**Goal of the exercise:**
Render the listing as a Markdown table with columns Row and Line, starting at the line that contains "You are a GUI" and ending after the line that contains "point(68,422)". Skip blank lines and omit the pictures.

___ Supplied entries ___

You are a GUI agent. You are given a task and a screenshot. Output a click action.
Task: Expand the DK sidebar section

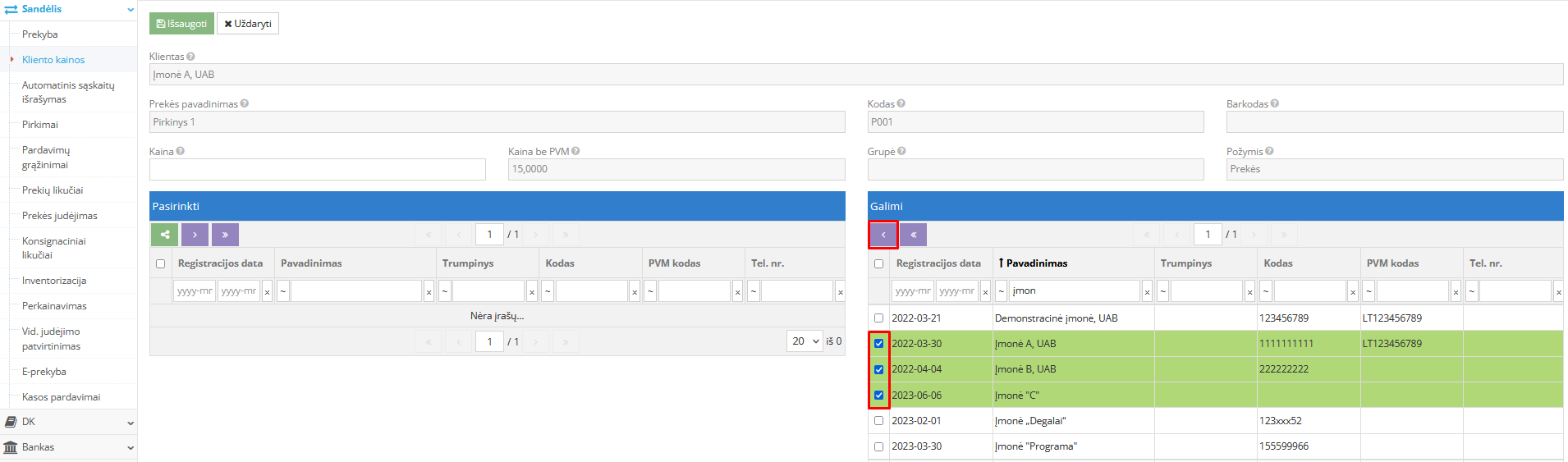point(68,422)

___
___ Supplied entries ___

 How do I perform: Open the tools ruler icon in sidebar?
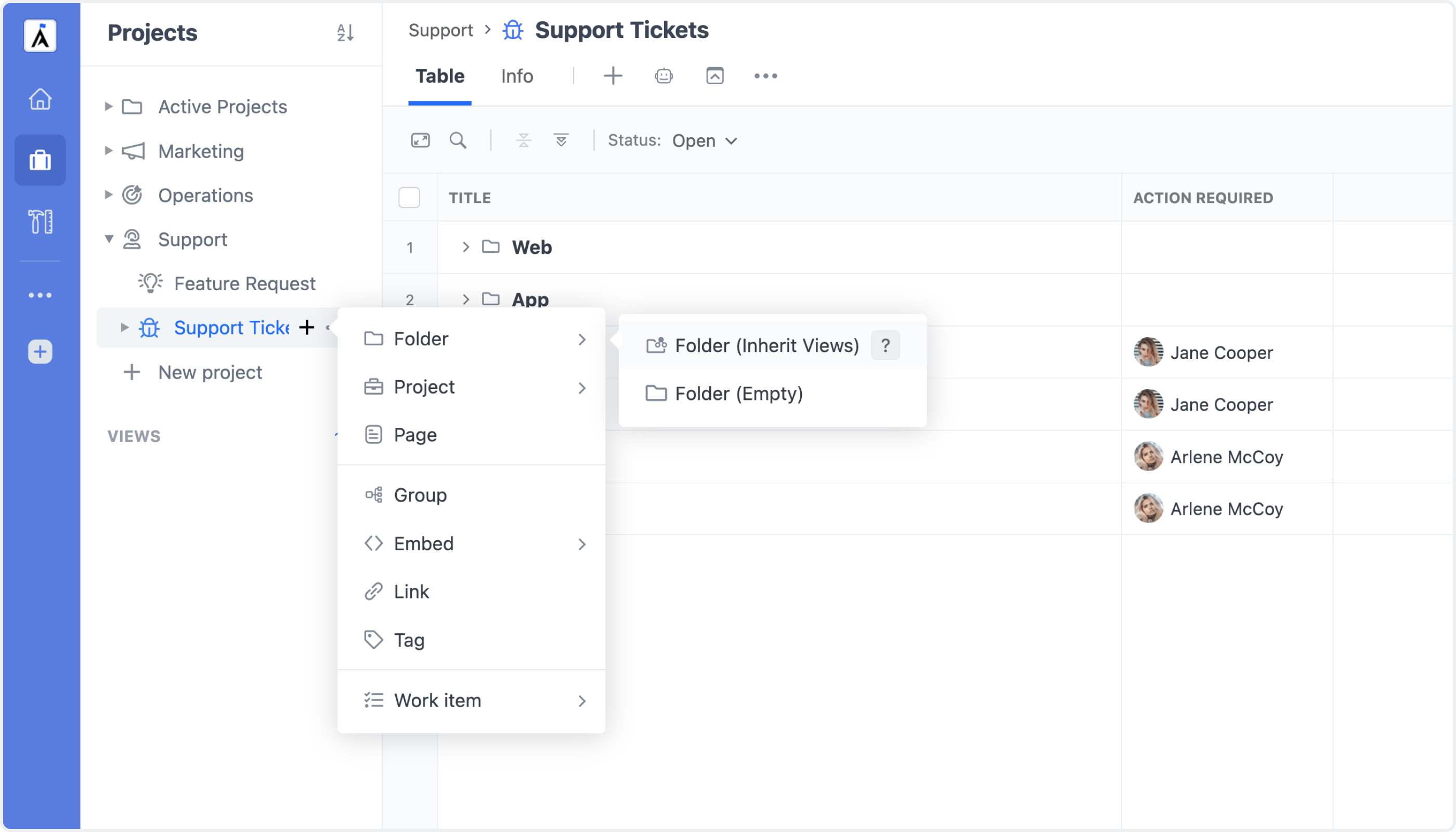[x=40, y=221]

___

**Full output:**
| Row | Line |
|---|---|
| 1 | You are a GUI agent. You are given a task and a screenshot. Output a click action. |
| 2 | Task: Expand the DK sidebar section |
| 3 | point(68,422) |